Ever since my"best friend" (I am using the term loosely) invited me to use her new treadmill, I have become obsessed with my fat. See actual excerpt from email below:
morning gorgeous!
it was so good seeing you too!! been meaning to write to you since...
wanted to say, maybe you want to come over and use the treadmill in the a.m.
we could workout together...not that you need to, but with the wedding around
the corner, i'm sure you want to be in your ultimate fighting weight..no?? let's
discuss.
I immediately forwarded the email to Jules of Pancake and French fries, she has an advanced degree and I felt that she could better analyze this email than I could in my then hysterical state.

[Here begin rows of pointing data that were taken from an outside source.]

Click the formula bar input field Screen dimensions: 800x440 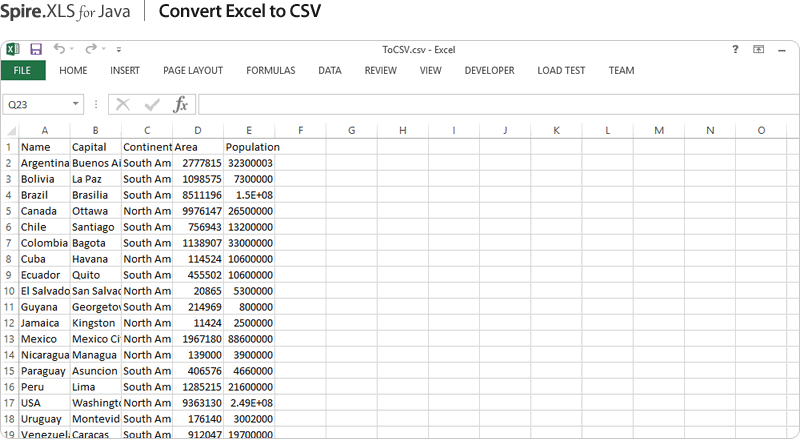tap(490, 105)
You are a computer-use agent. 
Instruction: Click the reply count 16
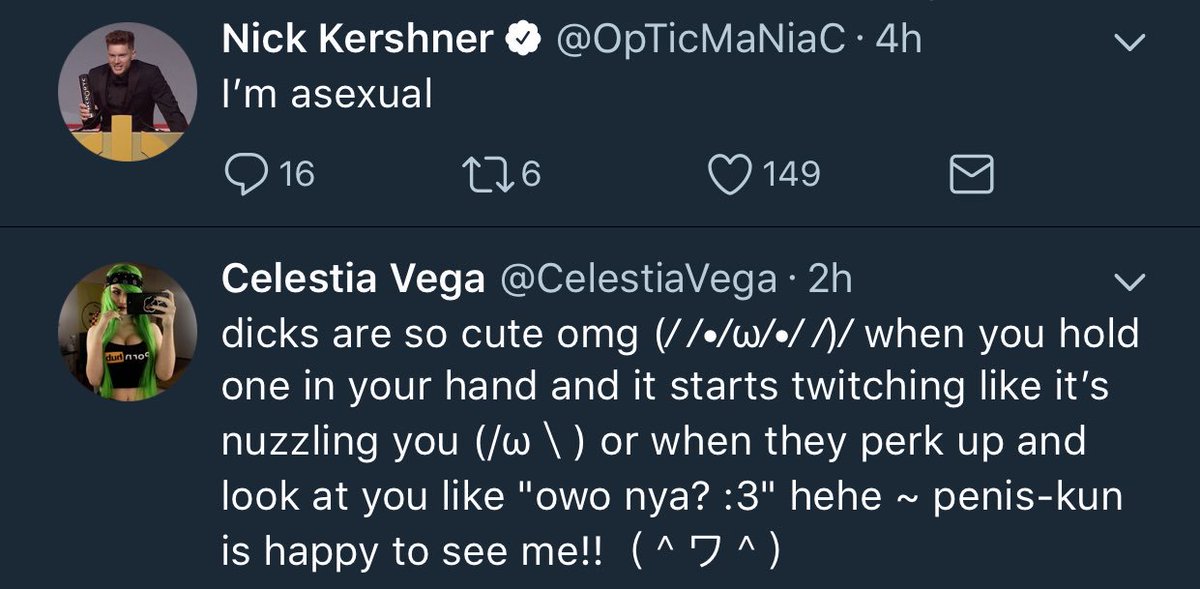coord(297,175)
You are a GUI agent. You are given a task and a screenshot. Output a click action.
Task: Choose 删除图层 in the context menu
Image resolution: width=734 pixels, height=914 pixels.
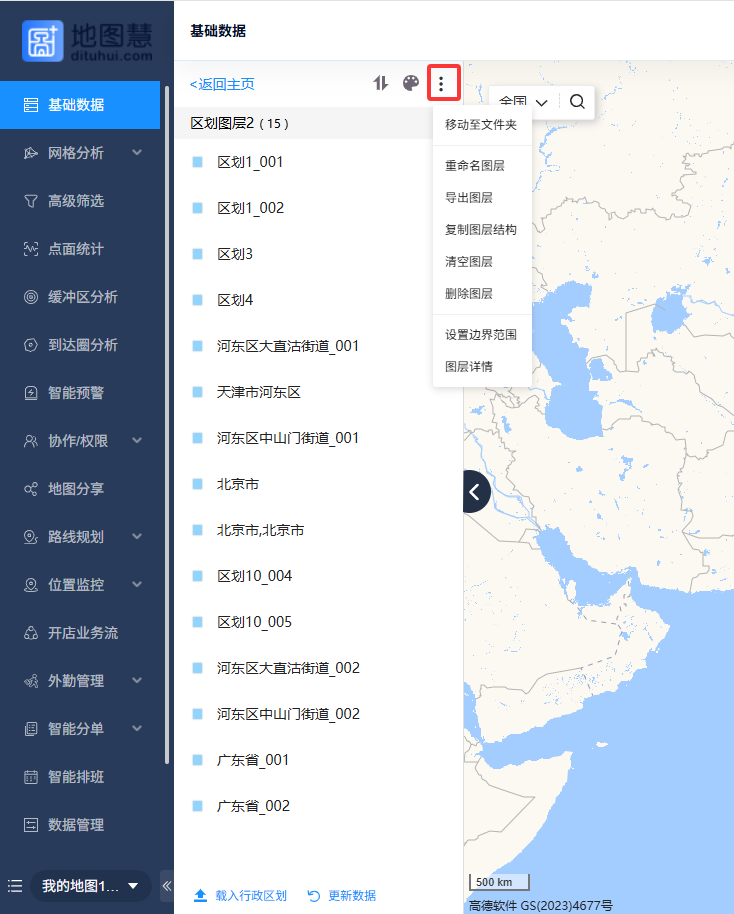coord(468,294)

My concern was that this "best friend" might consider me getting chubby, in which case I would be very perturbed. I have a lot on my plate and chubby isn't supposed to be one of them.
Confession--to the naked eye I am slim, to my Fancy's fat calipers (yes, he has them and yes he's used them on me) I am basically ALL fat. I think 90% last time we checked, which caused him to make the comment:
"Wow, you are the fattest skinny person on earth.", Okay, he didn't use those exact words but I know he was thinking them.
My only problem with the fat is that I am lazy too. Not with work or cleaning my house but with anything that remotely has to do with any kind of physical exertion (besides breathing). I am the person that after a 10 hour plane trip sitting on my bum feels the need to sit down again at the baggage carousel.
I know this is a problem when my hot as 'h', Fancy is tragically obsessed with fitness. I don't know why I am so unmotivated in regards to this part of my life. If your body is a temple mine is the equivalent of the French fry oil vat at McDonald's. I am admitting it, I am kinda gross, a freak show, Java the Hut in skinny jeans. I think my bones have become subcutaneous fat tissue as well, I don't stand up I just jiggle down the street. I tell you this not to make you vomit in your mouth but because I think that being a few weeks before I tie the knot I should have some muscle to walk down the aisle, no?